RECORDS FOR THIS TASK>

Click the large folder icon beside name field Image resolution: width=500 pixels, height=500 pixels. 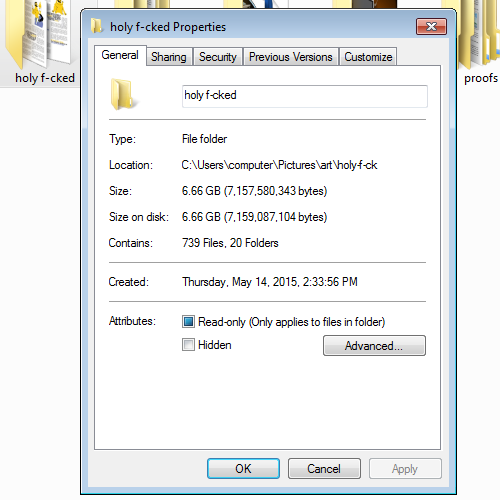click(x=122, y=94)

---

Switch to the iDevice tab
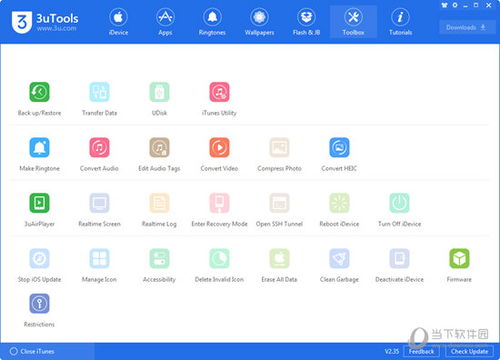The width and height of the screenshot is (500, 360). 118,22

...

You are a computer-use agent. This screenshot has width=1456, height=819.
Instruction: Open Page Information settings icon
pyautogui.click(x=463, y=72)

TASK DIRECTIONS>
Reproduce the lines verbatim, starting at the one containing "You are a computer-use" and ending at the one containing "pyautogui.click(x=463, y=72)", both included.

TASK SOLUTION>
You are a computer-use agent. This screenshot has width=1456, height=819.
Instruction: Open Page Information settings icon
pyautogui.click(x=463, y=72)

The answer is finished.